Evidence has demonstrated a higher efficacy with regards to successful defibrillations than with monophasic technology. Because of the lower current, the same components that contributed to the bulky, heavy size of monophasic defibrillators were able to be reduced in size tremendously, leading to the advent of the automated external defibrillator. Current biphasic AEDs are about the size of a lunch box, making it realistic for the majority of shopping centers, warehouse stores, super centers, malls, schools, and other social centers of gathering or commerce to be equipped with publicly-accessible devices. History of Defibrillator Technology – Beyond Monophasic and Biphasic Defibrillation

The constant advance of technology has yielded AEDs which are fully automated, provide clear verbal instruction to the operator, are able to determine if the patient is in a shockable rhythm (Ventricular Fibrillation/Ventricular Tachycardia), and which will not allow the operator to deliver a shock if the patient’s heart is not in a shockable rhythm. Thus, it is impossible for a layperson who may have little-to-no formal cardiovascular training to harm a patient by delivering defibrillation. Today’s AEDs will only “charge,” and allow the rescuer to emit a “shock,” if the patient is in a recognizable lethal rhythm.

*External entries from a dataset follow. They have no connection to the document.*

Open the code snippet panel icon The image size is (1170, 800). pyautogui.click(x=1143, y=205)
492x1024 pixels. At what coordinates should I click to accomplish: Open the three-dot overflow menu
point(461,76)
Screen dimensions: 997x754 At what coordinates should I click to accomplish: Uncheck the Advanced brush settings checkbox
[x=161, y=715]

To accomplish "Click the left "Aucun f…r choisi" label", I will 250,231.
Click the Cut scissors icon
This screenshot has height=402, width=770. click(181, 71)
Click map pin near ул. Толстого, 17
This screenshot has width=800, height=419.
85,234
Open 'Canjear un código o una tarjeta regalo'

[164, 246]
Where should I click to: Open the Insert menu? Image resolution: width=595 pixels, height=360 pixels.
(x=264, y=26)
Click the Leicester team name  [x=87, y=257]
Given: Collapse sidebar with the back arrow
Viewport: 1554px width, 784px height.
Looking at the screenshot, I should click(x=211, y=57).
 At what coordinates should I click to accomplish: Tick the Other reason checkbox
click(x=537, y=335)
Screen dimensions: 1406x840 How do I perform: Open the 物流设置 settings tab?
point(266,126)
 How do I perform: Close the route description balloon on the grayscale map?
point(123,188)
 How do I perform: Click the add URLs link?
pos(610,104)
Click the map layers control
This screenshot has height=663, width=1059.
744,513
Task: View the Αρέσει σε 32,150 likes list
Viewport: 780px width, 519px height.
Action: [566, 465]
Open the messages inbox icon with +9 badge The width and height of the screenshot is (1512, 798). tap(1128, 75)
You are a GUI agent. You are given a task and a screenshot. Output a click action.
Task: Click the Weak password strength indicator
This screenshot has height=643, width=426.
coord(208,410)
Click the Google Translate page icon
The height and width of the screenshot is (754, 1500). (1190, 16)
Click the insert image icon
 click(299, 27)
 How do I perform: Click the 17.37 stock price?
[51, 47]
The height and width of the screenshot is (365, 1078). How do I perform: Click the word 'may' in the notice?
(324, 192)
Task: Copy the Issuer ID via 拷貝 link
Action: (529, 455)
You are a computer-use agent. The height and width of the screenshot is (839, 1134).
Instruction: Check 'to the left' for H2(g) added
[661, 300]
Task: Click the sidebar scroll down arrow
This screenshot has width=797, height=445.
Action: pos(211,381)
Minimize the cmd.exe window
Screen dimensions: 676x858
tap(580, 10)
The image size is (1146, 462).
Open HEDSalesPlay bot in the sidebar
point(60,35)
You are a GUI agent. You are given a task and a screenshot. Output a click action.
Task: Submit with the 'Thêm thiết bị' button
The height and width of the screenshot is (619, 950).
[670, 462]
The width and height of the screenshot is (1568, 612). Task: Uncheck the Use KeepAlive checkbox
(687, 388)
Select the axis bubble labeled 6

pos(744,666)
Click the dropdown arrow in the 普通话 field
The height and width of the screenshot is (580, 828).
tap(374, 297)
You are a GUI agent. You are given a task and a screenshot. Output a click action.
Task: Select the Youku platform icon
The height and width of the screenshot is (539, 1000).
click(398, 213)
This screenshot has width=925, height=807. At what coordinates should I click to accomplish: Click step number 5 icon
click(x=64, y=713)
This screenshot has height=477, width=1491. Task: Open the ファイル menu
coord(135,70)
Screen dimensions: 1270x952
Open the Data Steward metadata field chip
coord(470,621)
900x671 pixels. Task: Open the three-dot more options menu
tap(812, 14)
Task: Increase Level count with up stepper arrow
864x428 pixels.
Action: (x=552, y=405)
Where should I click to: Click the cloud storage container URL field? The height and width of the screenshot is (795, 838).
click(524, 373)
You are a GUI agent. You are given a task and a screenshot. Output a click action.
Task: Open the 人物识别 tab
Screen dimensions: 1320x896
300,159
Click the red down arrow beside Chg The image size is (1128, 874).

Furthermore, by allowing for a lower current delivery, the most common risk associated with defibrillation of electrical skin burns at the electrode sites is dramatically decreased with biphasic technology. The other common risks, including the risk of stroke from a traveling blood clot, are also dramatically lowered proportionately to the amount of trauma to the body. This should not serve to in any way discount the significantly-positive impact on survival rates that occurred in countless cases as a result of the advent of the monophasic external defibrillator, to which an untold number of victims of ventricular fibrillation owe their lives. History of Defibrillator Technology – Summary

Over the past 64 years, from the time that Dr. Zoll demonstrated the efficacy of delivering external currents to achieve defibrillation, technology has progressed in leaps and bounds. To put this into perspective, in less than the average human life expectancy, innovations in defibrillation technology have saved millions of human lives. Many of those lives were saved as a result of the gold-standard defibrillation technology for over 30 years, monophasic technology.

However, the advent of the biphasic automated external defibrillator exponentially increased our exposure to, and the availability of, these life-saving devices by decreasing the size of the machine and simplifying instructions for the operator.

As technology continues to advance and accelerate, one can only imagine where AED technology will be in another generation. Based upon the incredibly short lifespan of the technology as a whole and the rapid advancements we’ve already seen, the possibilities are endless.